Of the items on display at the Spirited Away in Wu Dang: A Millennium of Taoist Artifacts exhibition, the 8,000-year-old Sun God Stone Statue is the oldest, said Wang Jichao, head of the exhibition department of the Hubei Provincial Museum, to whose permanent collection the piece belongs.
Another highlight is a collection of the oldest extant bamboo slips quoting Lao Tzu, which date to the Warring States Period (476-221 B.C.).

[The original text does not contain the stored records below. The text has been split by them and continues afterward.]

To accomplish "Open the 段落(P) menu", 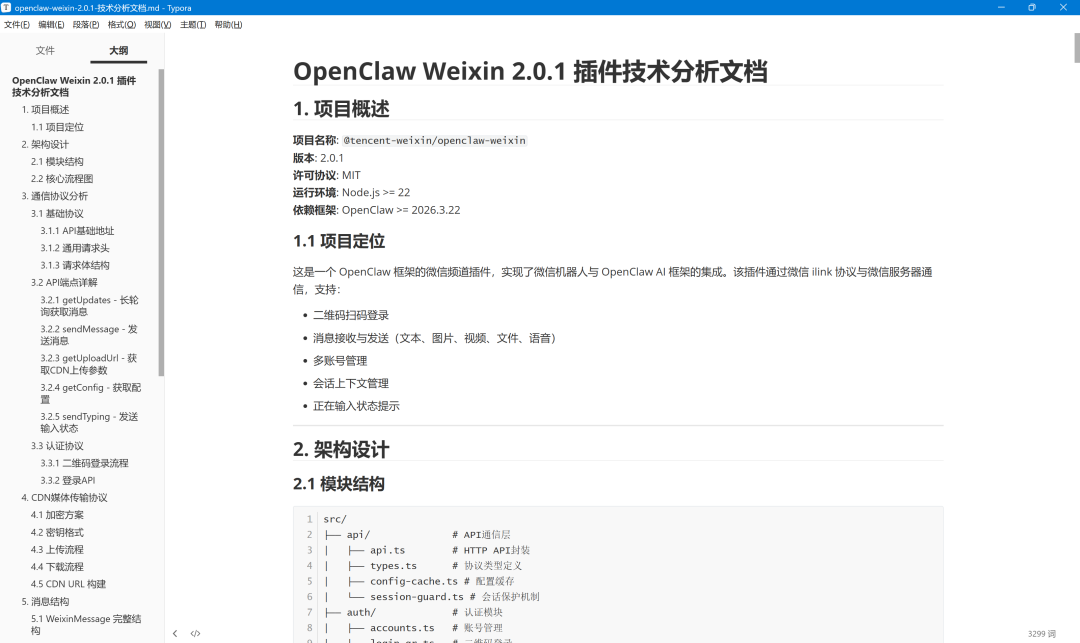I will point(86,24).
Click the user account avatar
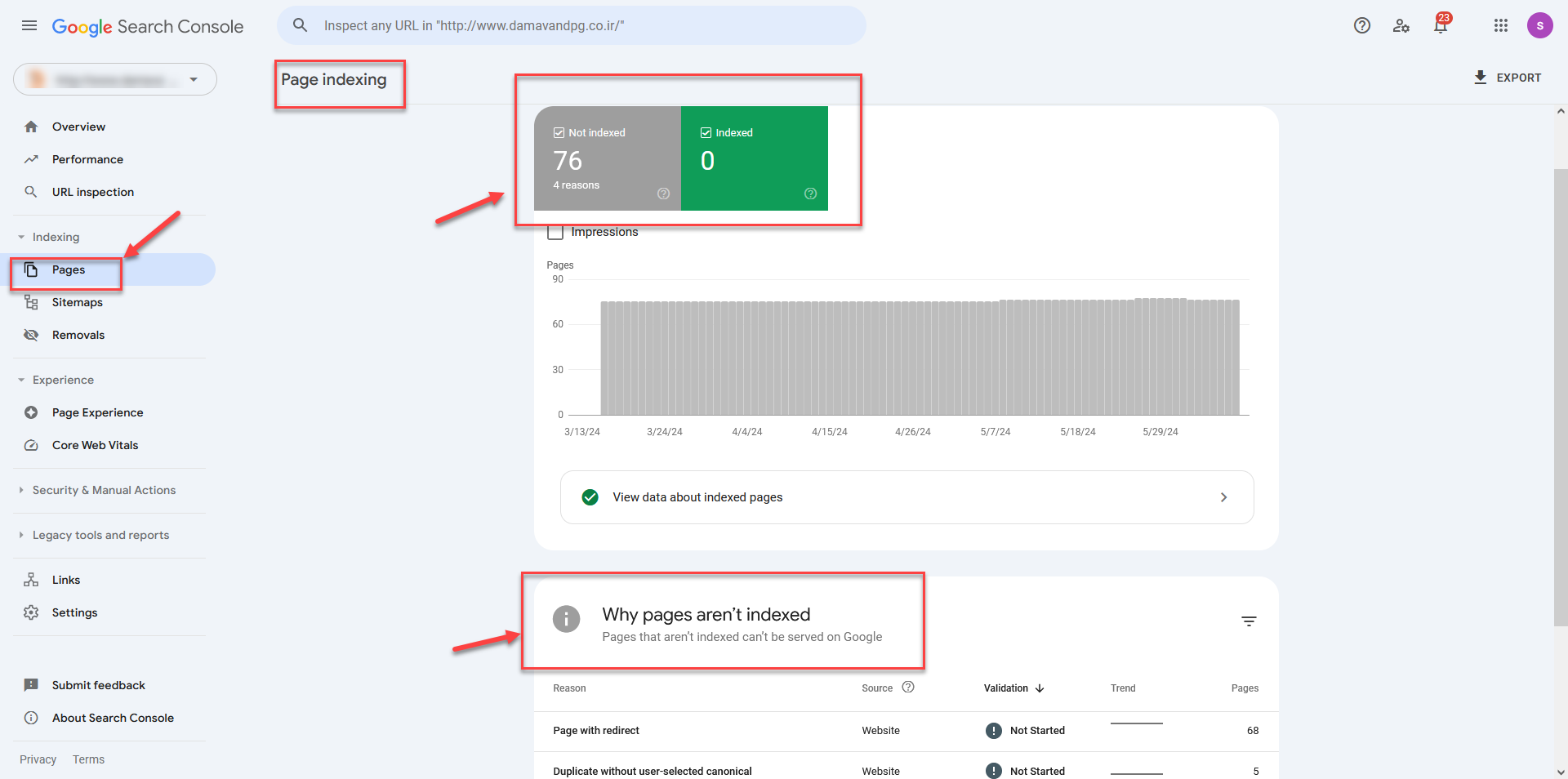 tap(1539, 25)
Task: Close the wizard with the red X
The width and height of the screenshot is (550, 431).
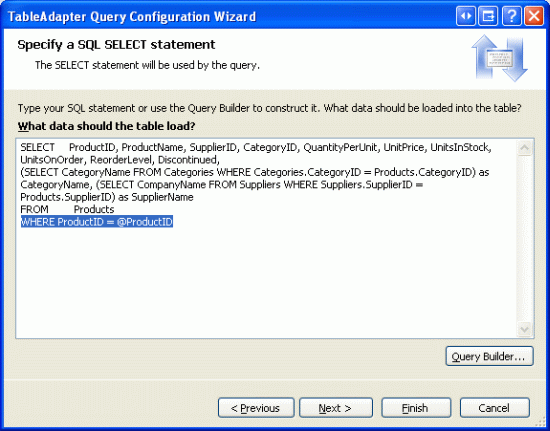Action: click(534, 16)
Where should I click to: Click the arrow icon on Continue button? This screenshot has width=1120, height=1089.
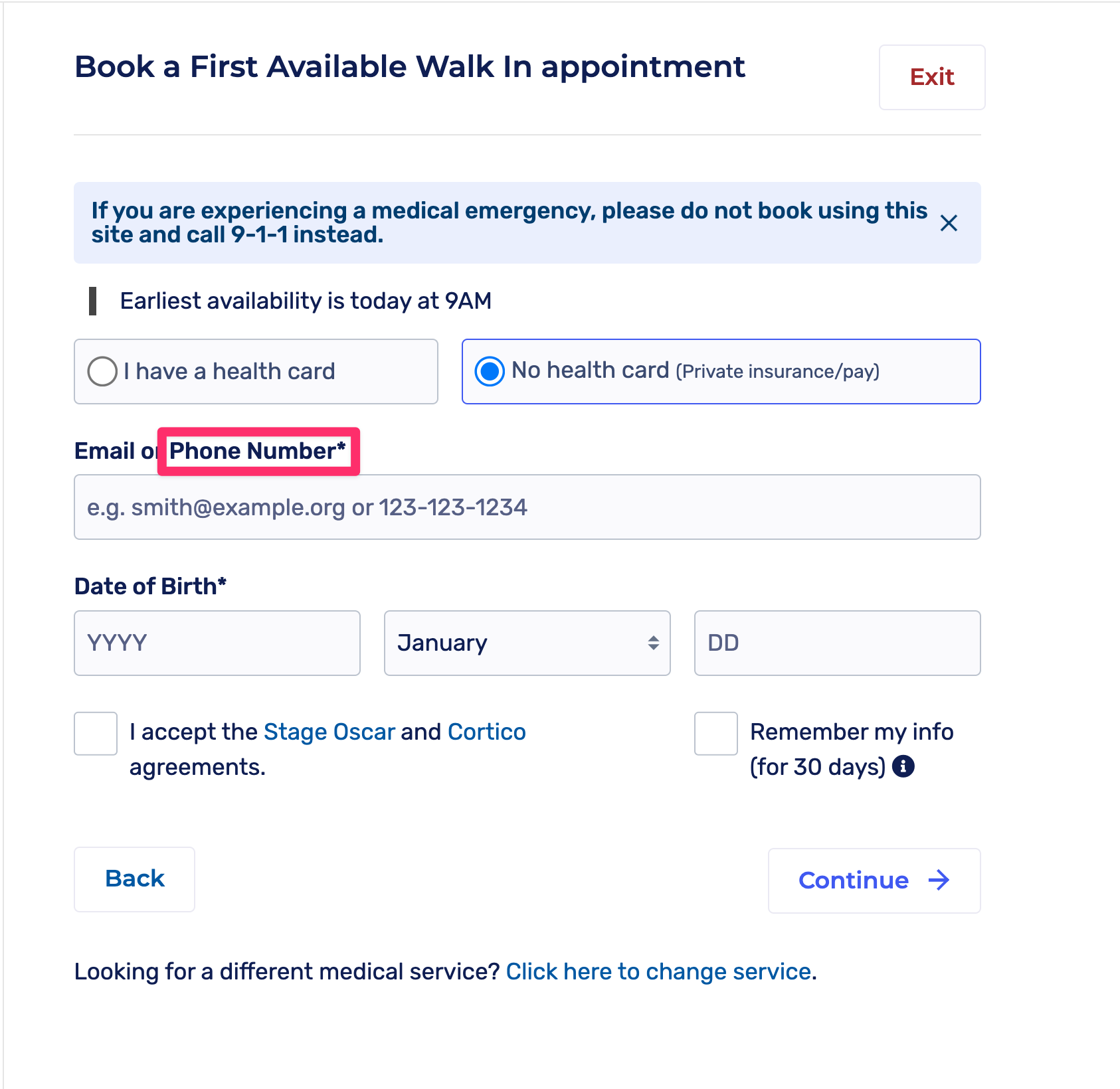(939, 880)
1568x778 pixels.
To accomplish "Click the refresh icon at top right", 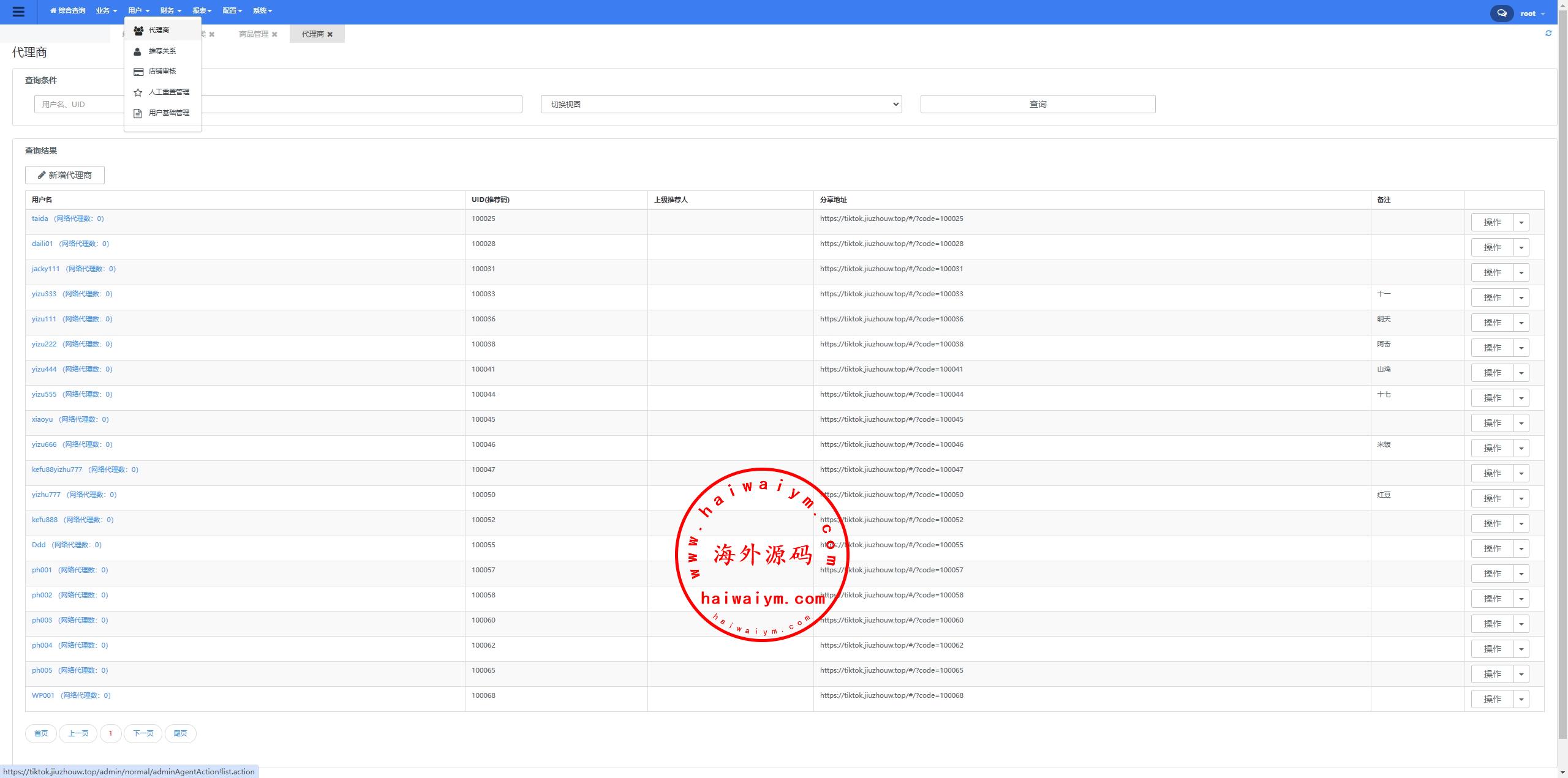I will pos(1548,33).
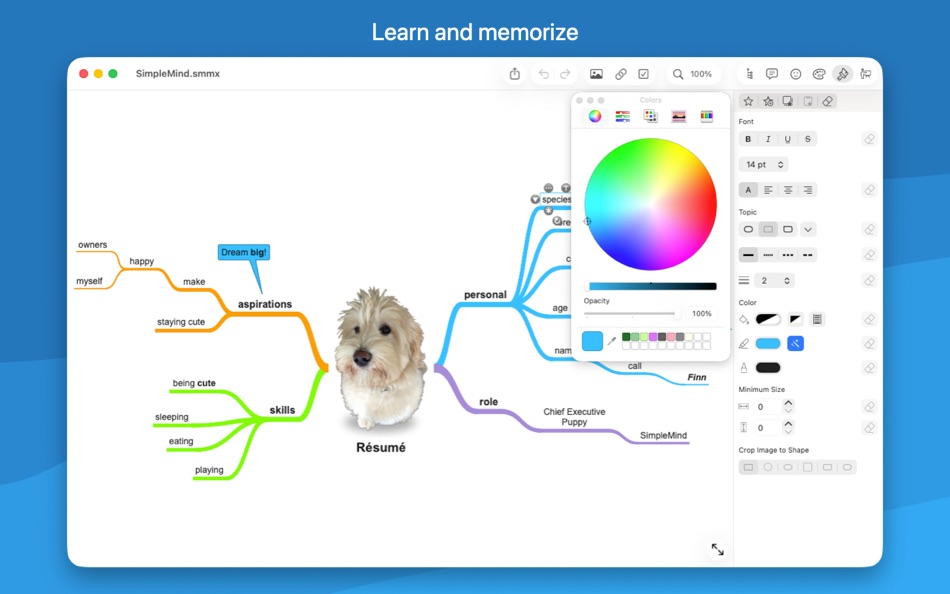This screenshot has width=950, height=594.
Task: Open the image palettes tab in Colors
Action: pyautogui.click(x=679, y=116)
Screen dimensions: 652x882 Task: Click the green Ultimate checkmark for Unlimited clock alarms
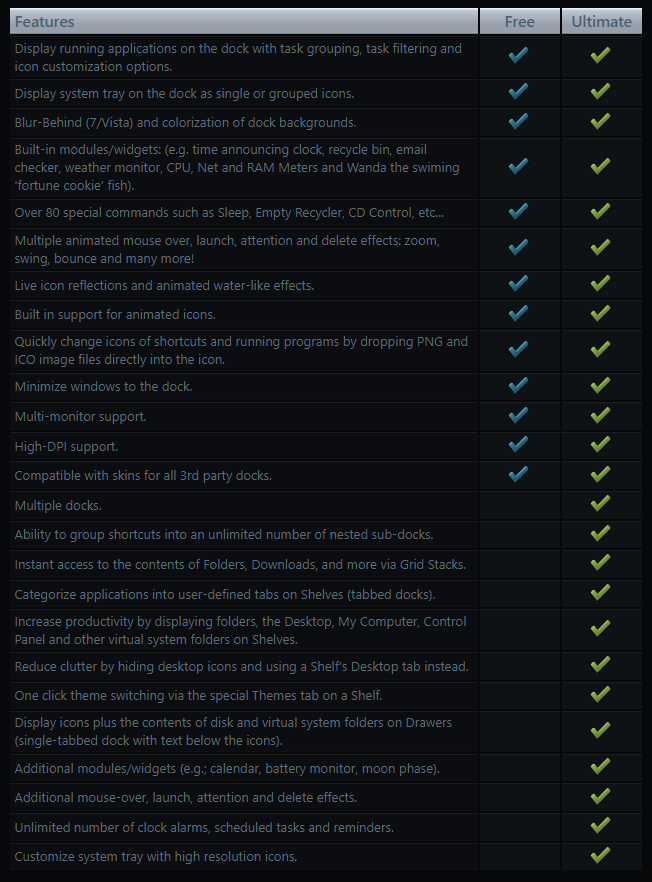pyautogui.click(x=600, y=826)
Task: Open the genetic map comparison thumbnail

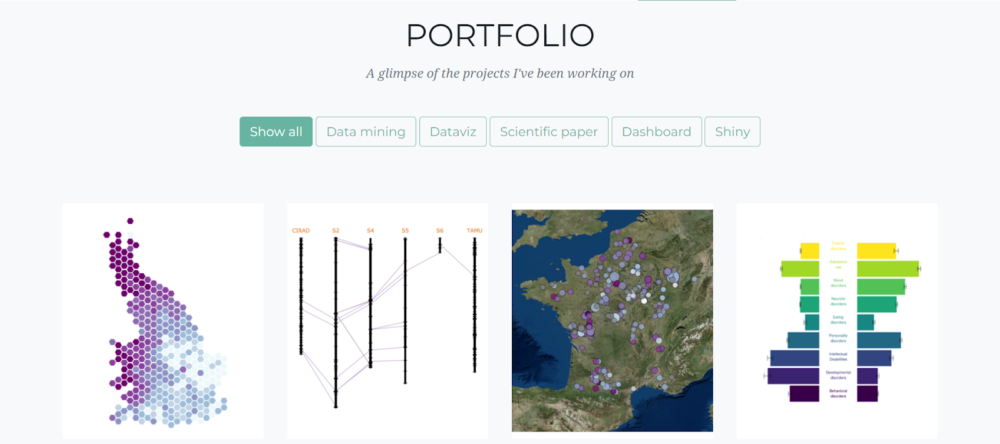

The equivalent for Taoism of the Dead Sea Scrolls to the Hebrew Bible, the slips have never before left mainland China.
“The unearthing of these bamboo slips proves the existence of Lao Tzu the person and his thought,” Wang said, explaining the significance of the texts.
The most eye-catching piece, Wang averred, is the Bronze Crane with Antler, which was meant to serve as a medium connecting heaven, earth and people.
Taoism has been neglected as a research topic relative to Buddhism and Confucianism, two other major belief systems of ancient China, due to a greater emphasis being placed on palace artifacts.
The very existence of Lao Tzu had been questioned by many Chinese historians in the past. “The unearthing of these items will allow for a greater understanding of the early development of Taoism,” Wang said.
Taoism as a religion was first organized by Chang Tao-ling, who identified Lao Tzu as the faith’s main deity, in the year 142, during the reign of Eastern Han Emperor Shun (125-144). (SSC-MJH)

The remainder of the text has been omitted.